Oh yay! The tank looks great! And Echo looks pretty happy. I hope you enjoy these tanks as much as I enjoy mine. Can't wait to see Chronos in his!


----------



## VJM (Feb 7, 2013)

I just set my 2.5g tanks up, and now this tank is giving me "BiggerTank-itis". Do you like it? I have never seen that brand before.


----------



## lilyth88 (Mar 15, 2012)

VJM said:


> I just set my 2.5g tanks up, and now this tank is giving me "BiggerTank-itis". Do you like it? I have never seen that brand before.


Chronos is all set up. Giving him a little while to get acquainted before I start snapping photos. 

I love the tanks so far. I got them for $26 each from Walmart. I had to order them online as they don't stock them in the store. They got here in 2 days and it was free shipping. (The package weighed 13 lbs so free shipping was awesome!!)

I do not use the filters they came with, as I will be installing sponge filters in a few days. (Anyone want to buy two mini might filters??) The lights are 6500k bulbs, but I'm considering putting 10,000k in. (What are people's thoughts on that?

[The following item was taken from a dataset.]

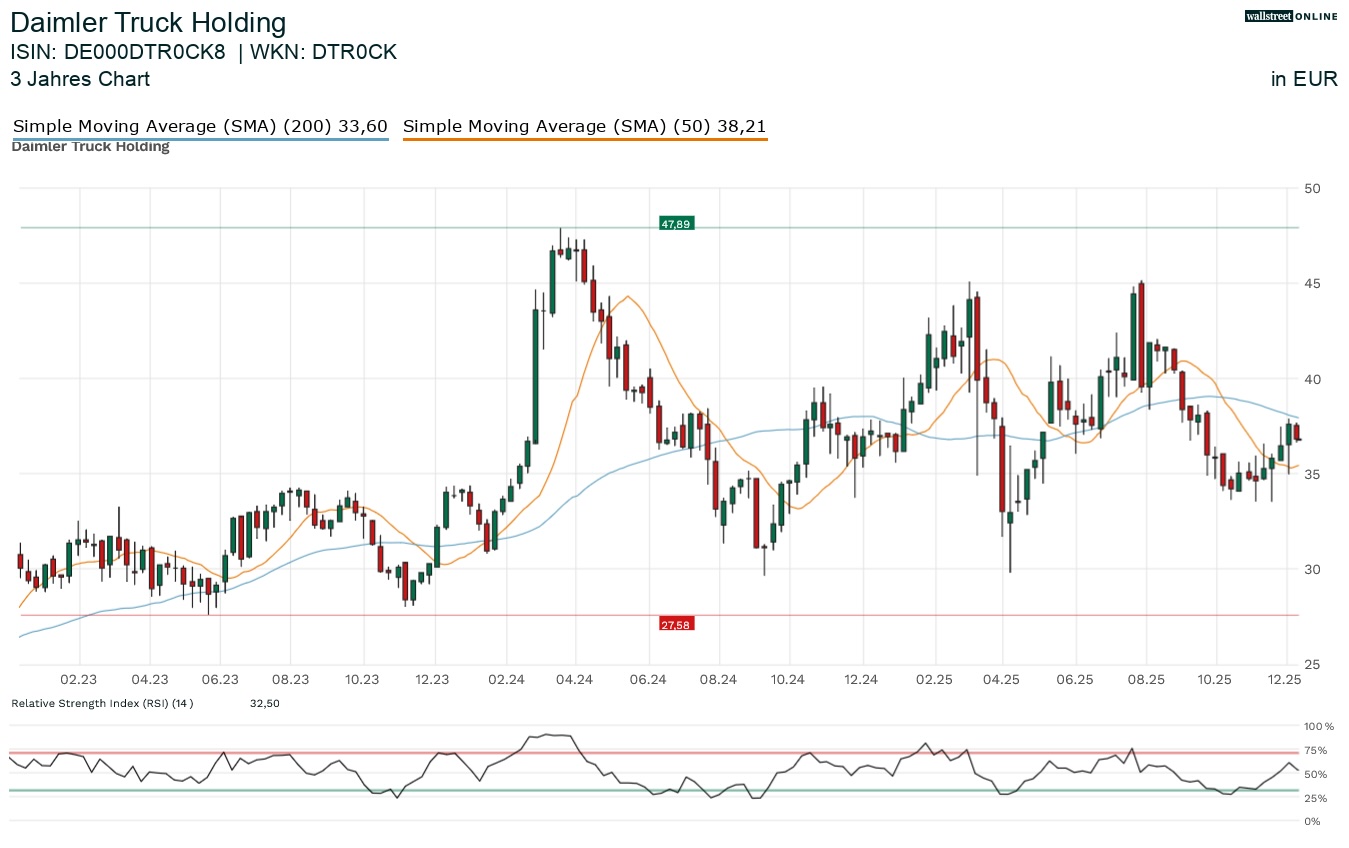Viewport: 1349px width, 848px height.
Task: Click the Daimler Truck Holding title
Action: pyautogui.click(x=148, y=22)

Will the plants do alright with 6500k?)


We will be creating two RCS colonies in the old 3 gallon tanks.


----------



## InfiniteGlory (Dec 17, 2012)

Yes 6500k is perfect for plants. I too have LED's in my planted tank and recently upgraded them here


----------



## VJM (Feb 7, 2013)

Thank you! Fancy schmancy new digs for the lucky bettas. Increasing the light is great up to a certain point, and then you get algae. Or, at least, that is my experience.


----------



## lilyth88 (Mar 15, 2012)

VJM said:


> Thank you! Fancy schmancy new digs for the lucky bettas. Increasing the light is great up to a certain point, and then you get algae. Or, at least, that is my experience.



That's what the shrimp are for


----------



## VJM (Feb 7, 2013)

I am acclimating some amano shrimp as we speak! Yay shrimp!


----------



## lilyth88 (Mar 15, 2012)

VJM said:


> I am acclimating some amano shrimp as we speak! Yay shrimp!



I personally prefer Amano Shrimp. They are bigger than RCS, so I feel safer about them being in with my bettas. Not that my bettas have ever shown an interest in them. Chronos will give chase every once and awhile if they are too close to him, but he has never tried to bite them. They kick butt at cleaning too!


----------



## motherpeters (Mar 3, 2013)

It's lovely!


----------



## Agility4fun (Nov 16, 2012)

Super cool Lilyth!


----------



## LittleBettaFish (Oct 2, 2010)

Your betta is gorgeous and your tank is looking good. 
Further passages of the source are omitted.